Continuing my rant about change in education, I found this article (Education Needs a Digital-Age Upgrade – NYTimes.com) fascinating. It reviews a book that’s coming up by Cathy N. Davidson, “Now You See It”, which questions a few beliefs in the academic world, such as the “academic paper” as a form of assessment in university.
Education does need an upgrade to match the digital age and it needs it fast. Methods of teaching and assessment inherited from the 19th century (and even the 20th) are not relevant any more. There are a couple of issues here that impressed me the most and made me think that wanting change and pushing it forward isn’t such a bad thing (makes me feel less guilty about doing it)
One of the issues is related to using the “academic paper” as a form of assessment. The author of the book says that she noticed her students failing to write good academic papers at the end of their university courses, but at the same time were producing excellent blogs and Wikis which were perfectly well written and attracted a huge audience of interested readers. She noticed that her students were capable of researching a topic, relating the information to their own experience and writing about it in their blogs and Wikis in a clear, interesting, and engaging way. However, when it came to doing the same in an academic paper, they all struggled to express themselves and most of their assignments were hardly at a publishable or even acceptable level. So what was wrong? The author came to the conclusion that her students’ writing skills may not be the problem. The “academic paper” as a form may be the problem. It’s a form we inherited from the 19th century when people had to learn certain rules and sequence of writing in order to be easily assessed by their professors.
The contemporary American classroom, with its grades and deference to the clock, is an inheritance from the late 19th century. During that period of titanic change, machines suddenly needed to run on time. Individual workers needed to willingly perform discrete operations as opposed to whole jobs. The industrial-era classroom, as a training ground for future factory workers, was retooled to teach tasks, obedience, hierarchy and schedules.
Quote from: Education Needs a Digital-Age Upgrade – NYTimes.com
In this day and age, however, this form becomes irrelevant because less and less people will search for an academic paper (unless you work in academia) in order to get information or learn something. Usually, people would look to the Internet to find what they need and that would be sufficient. Another change from the 19th century is that professors nowadays do everything they can to limit their work with students. Yes, I said it… it’s true. How many professors have lost their jobs because they can’t teach? None. How many professors have jeopardized their jobs because they don’t publish enough research academic papers or don’t bring enough funding for their departments? The number is quite large. Professors have limited their direct work with students so much, that they don’t even grade student assignments any more. They delegate the work to external “professional graders” who have never met the students and provide a “fair” grade that they think is appropriate. Another option professors choose is computers… the matrix for grading is entered into a computer program and the program grades the assignment.
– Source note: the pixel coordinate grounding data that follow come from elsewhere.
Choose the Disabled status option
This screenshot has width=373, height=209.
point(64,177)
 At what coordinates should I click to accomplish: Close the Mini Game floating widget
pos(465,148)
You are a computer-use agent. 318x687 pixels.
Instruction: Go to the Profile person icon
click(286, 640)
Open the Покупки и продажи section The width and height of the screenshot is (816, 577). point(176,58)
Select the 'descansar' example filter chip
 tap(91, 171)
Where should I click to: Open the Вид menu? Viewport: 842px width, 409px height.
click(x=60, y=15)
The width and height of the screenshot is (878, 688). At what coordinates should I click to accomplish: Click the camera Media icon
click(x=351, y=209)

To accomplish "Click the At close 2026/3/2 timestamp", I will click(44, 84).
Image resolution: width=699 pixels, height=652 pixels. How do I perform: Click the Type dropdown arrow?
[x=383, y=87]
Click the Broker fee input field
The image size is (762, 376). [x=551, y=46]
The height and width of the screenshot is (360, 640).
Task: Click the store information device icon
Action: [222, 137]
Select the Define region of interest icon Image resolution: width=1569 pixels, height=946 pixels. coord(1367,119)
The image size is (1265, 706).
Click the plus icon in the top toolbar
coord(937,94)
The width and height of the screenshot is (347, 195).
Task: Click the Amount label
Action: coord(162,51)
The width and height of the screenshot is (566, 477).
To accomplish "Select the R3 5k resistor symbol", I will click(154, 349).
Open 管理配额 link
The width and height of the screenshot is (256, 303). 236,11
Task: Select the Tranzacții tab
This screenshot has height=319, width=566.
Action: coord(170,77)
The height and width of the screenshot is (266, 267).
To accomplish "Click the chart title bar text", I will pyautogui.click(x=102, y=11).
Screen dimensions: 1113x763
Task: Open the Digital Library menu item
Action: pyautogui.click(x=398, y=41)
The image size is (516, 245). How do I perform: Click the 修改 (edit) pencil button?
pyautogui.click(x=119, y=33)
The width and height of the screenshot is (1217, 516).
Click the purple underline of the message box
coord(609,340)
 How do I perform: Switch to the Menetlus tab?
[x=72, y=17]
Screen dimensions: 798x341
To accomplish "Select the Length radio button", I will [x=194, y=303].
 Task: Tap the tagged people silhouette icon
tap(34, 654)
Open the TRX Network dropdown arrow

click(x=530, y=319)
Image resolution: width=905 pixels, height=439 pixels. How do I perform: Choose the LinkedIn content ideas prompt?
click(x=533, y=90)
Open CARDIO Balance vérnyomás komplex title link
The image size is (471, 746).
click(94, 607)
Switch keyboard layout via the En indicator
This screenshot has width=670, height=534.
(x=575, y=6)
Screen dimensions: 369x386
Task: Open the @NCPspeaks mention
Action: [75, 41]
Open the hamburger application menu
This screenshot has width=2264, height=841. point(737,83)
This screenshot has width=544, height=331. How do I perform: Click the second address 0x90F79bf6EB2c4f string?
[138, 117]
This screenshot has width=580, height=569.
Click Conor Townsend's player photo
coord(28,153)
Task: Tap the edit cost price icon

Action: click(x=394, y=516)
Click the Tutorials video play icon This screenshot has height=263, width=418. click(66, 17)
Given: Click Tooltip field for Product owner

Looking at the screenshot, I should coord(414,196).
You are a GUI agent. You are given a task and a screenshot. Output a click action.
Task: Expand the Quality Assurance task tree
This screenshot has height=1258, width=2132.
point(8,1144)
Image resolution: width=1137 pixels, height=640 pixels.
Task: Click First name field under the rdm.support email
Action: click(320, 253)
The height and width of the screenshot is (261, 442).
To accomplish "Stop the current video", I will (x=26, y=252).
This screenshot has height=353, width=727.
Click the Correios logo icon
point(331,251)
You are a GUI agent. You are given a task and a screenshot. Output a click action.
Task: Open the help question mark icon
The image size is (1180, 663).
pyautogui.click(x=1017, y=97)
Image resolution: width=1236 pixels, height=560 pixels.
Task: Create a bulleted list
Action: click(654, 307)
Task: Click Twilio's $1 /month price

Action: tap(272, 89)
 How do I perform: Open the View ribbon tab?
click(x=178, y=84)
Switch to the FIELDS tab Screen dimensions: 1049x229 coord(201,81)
So if that’s the case, why do we have to continue writing academic papers which we don’t know how to write in the first place? Why do we have to learn how to write them if nobody will ever be interested in reading them? (not even our professors) Something has to change.
The second issue that the author of this book brings up is the question of whether multimedia and multitasking is as distractive to students as educators and parents think it is. The author says that what seems as a distraction is actually the way students learn today. I always mention this in my courses as well. The fast that we can’t “multitask”, meaning watching TV while creating a video on the computer, while chatting with a couple of friends, browsing the Internet, and texting on our phones, does not mean that students of the new digital age can’t do it and do it efficiently. Learning is not done during “me time” any more. Students do not need quiet and piece behind a closed door with the TV and computer turned off in order to learn.
A classroom suited to today’s students should deemphasize solitary piecework. It should facilitate the kind of collaboration that helps individuals compensate for their blindnesses, instead of cultivating them. That classroom needs new ways of measuring progress, tailored to digital times — rather than to the industrial age or to some artsy utopia where everyone gets an Awesome for effort.
The new classroom should teach the huge array of complex skills that come under the heading of digital literacy. And it should make students accountable on the Web, where they should regularly be aiming, from grade-school on, to contribute to a wide range of wiki projects.
Quote from: Education Needs a Digital-Age Upgrade – NYTimes.com
This type of opinion and initiative gives me a lot of hope that things will soon start to turn around. Education should enter a phase of transition not only in terms of allowing computers in the classroom… we are pass that stage… but in terms of teacher preparation, assessment, collaboration, methodology, even psychology. I am hopeful that this will become reality sooner than later.